**Rik Mylewski**, The Register, AMD’s ‘Revolution; will be televised … if its CPU-GPU frankenchip Kaveri is a hit, here. Need some FP juice.

AMD has released its long-awaited Kaveri processor, the first accelerated processing unit (APU) to incorporate both on-die CPU and GPU cores in a heterogeneous system architecture (HSA) with a shared memory architecture.

In order to simulate the entire balance sheet of a large bank it appears that you need about one second of execution time on a Haswell core to get the Net Interest Margin at the end of year 1. If you then want to run a 10K path monte carlo simulation of the balance sheet to get the expected Net Interest Margin at the end of year one – you need 10K seconds on that Haswell core, or you start to parallelize. Let’s just hold the parallelization for bit until we exhaust all the sources of sub 10 picosecond (on average) FP arithmetic on core. We can always parallelize later, but if you don’t catch that sub 10 picosecond arithmetic, it’s gone forever. Living in the Golden Age of FP computing I am now getting two FMA units issuing on each 3GHz clock cycle. That’s nice but is there more FP execution available on chip before I wander off into parallelization. With Kaveri apparently someone will give me an on chip GPU. I guess what I would like is to put the accrual portfolio balance/cashflow generation in the FMA units and the 10K monte carlo in the GPU, all on chip. Then I can use 100k of these chips to implement the quasi Newton NLP for the risk adjusted optimal Net Interest Margin.

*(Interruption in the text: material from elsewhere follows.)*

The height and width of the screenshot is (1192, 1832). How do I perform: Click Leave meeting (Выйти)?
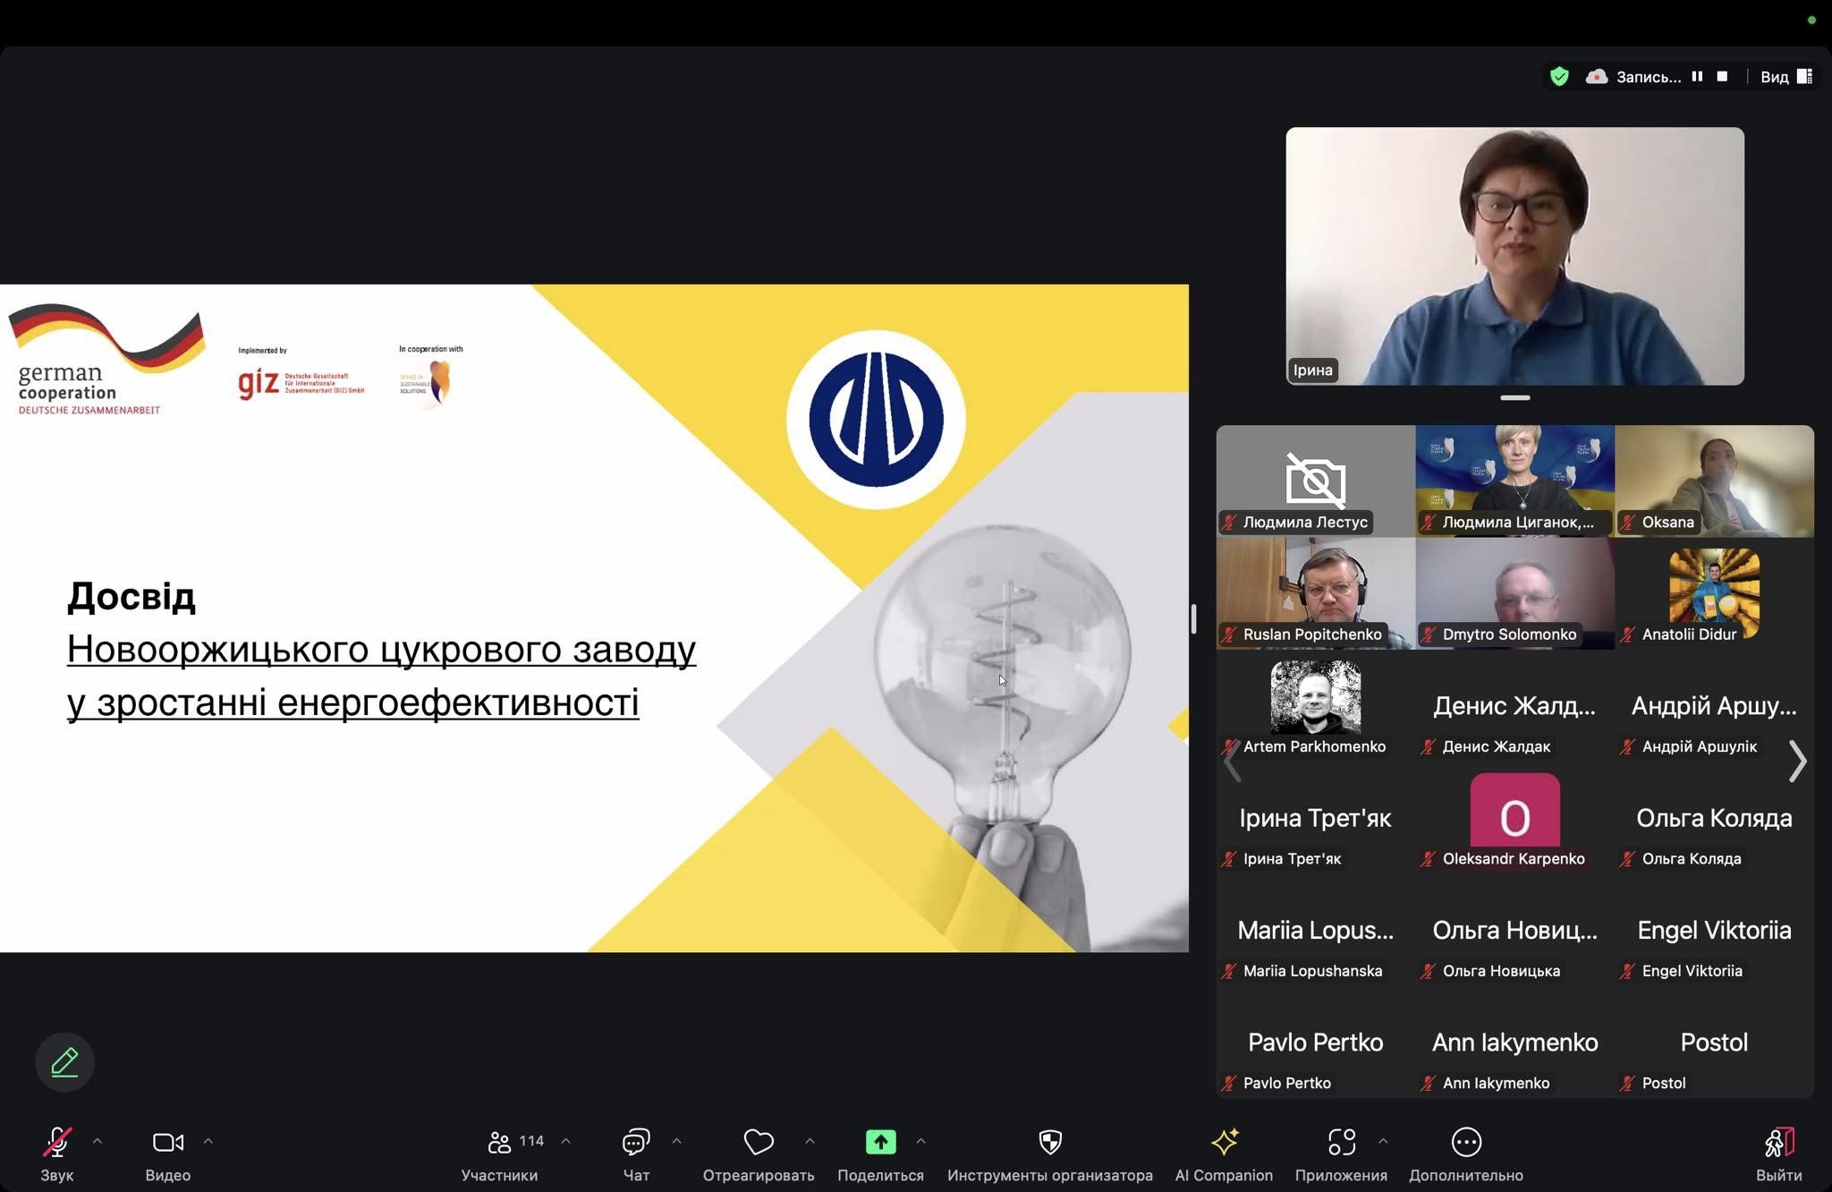1778,1143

As it stands, assuming 2K microprocessors for $1 million and I have a 24 hour budget to find the Optimized Net Interest Margin, then each NonLinear Programming (NLP) function evaluation costs between $10 and $100 . That means I need a machine that costs $10 to $100 billion dollars to get the optimal Net Interest Margin, if NLP execution time constants are close to one (and everything scales nicely). Since the whole NIM Optimization market is projected to be like $100 billion a year, I am going to need some improvements to get to breakeven on the hardware costs, right? Let’s say over the next 5 years the FMAs somehow get me 32x vectorized FP execution performance. That gets my NLP function evaluation cost to, call it between 30 cents to $3. If I could offload the monte carlo on to the on GPU and get 10x my NLP function evaluation cost is down to between 3 cents and 30cents. That is better, the machine I need would then be low end $3 million and I have not had to do anything smart algorithmically.

Next go talk with Nemirovsky, Ruszcznski, or Bertsekas and find out how to get a competitive parallel NLP solver for Net Interest Margin Optimization. Looking for something like that parallel Nelder-Mead optimizer. If anyone has any ideas about parallel NLP there is a non-trivial bucket of money here, just take a second to think about it. US Bank balance sheets hold something like $15 trillion of assets at a 30 year low 300 basis points of decidedly unoptimized Net Interest Margin. Bunch of folks driving rockets with joysticks.